We are told by some commentators that the Jews lived on manna for forty years; by others that they lived upon it for only a short time. As a matter of fact the accounts differ, and this difference is the opportunity for commentators. It also allows us to exercise faith in believing that both accounts

are true. If the accounts agreed, and were reasonable, they would be believed by the wicked and unregenerated. But as they are different and unreasonable, they are believed only by the good. Whenever a statement in the bible is unreasonable, and you believe it, you are considered quite a good christian. If the statement is grossly absurd and infinitely impossible, and you still believe it, you are a saint.)
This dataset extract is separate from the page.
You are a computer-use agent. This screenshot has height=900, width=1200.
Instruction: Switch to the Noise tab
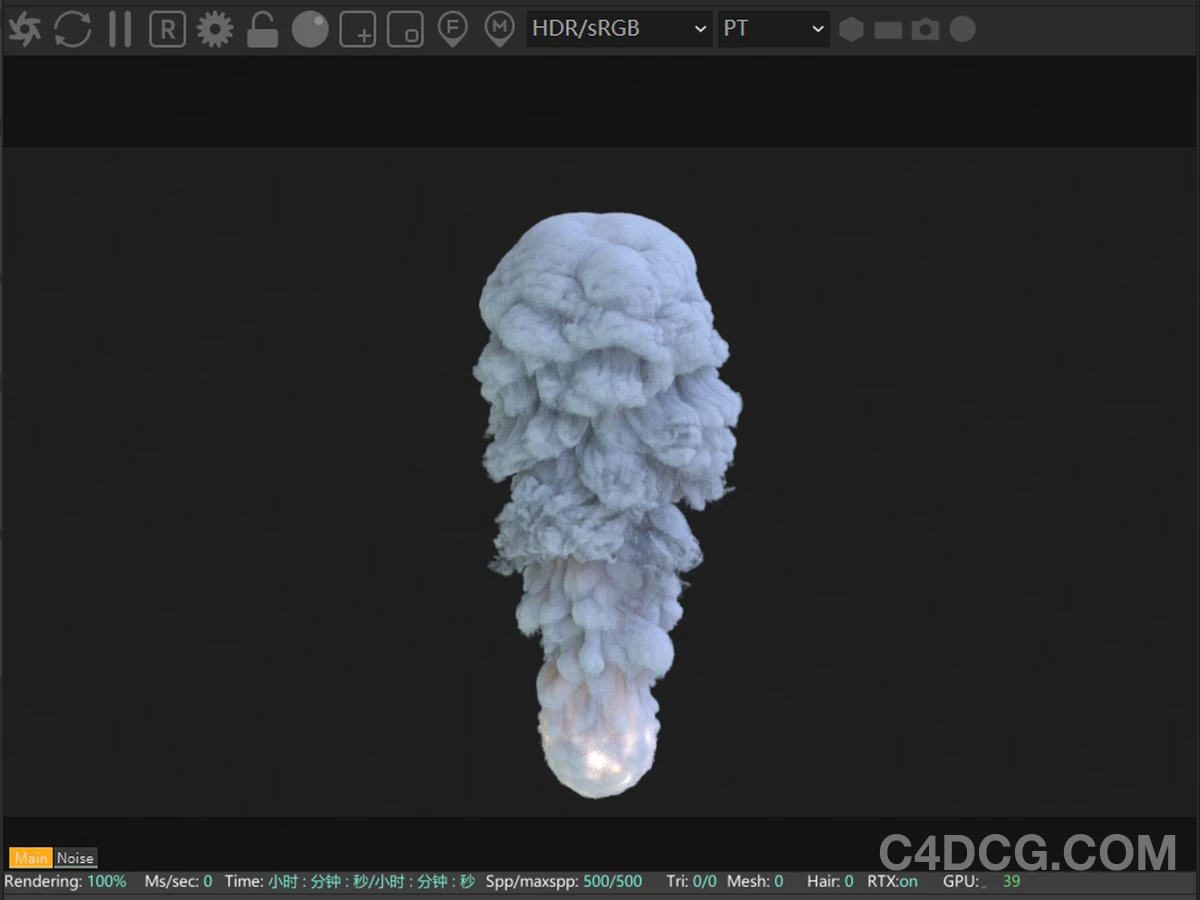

The children of Israel were in the desert, and they were out of water. They had nothing to eat but manna, and this they had had so long that the soul of every person abhorred it. Under these circumstances they complained to Moses. Now, as God is infinite, he could just as well have furnished them with an abundance of the purest and coolest of water, and could, without the slightest trouble to himself, have given them three excellent meals a day, with a generous variety of meats and vegetables, it is very hard to see why he did not do so. It is still harder to conceive why he fell into a rage when the people mildly suggested that they would like a change of diet. Day after day, week after week, month after month, year after year, nothing but manna. No doubt they did the best they could by

cooking it in different ways, but in spite of themselves they began to loathe its sight and taste, and so they asked Moses to use his influence to secure a change in the bill of fare.

Now, I ask, whether it was unreasonable for the Jews to suggest that a little meat would be very gratefully received? It seems, however, that as soon as the request was made, this God of infinite mercy became infinitely enraged, and instead of granting it, went into partnership with serpents, for the purpose of punishing the hungry wretches to whom he had promised a land flowing with milk and honey.

Where did these serpents come from? How did God convey the information to the serpents, that he wished them to go to the desert of Sinai and bite some Jews? It may be urged that these serpents were created for the express purpose of punishing the children of Israel for having had the presumption, like Oliver Twist, to ask for more.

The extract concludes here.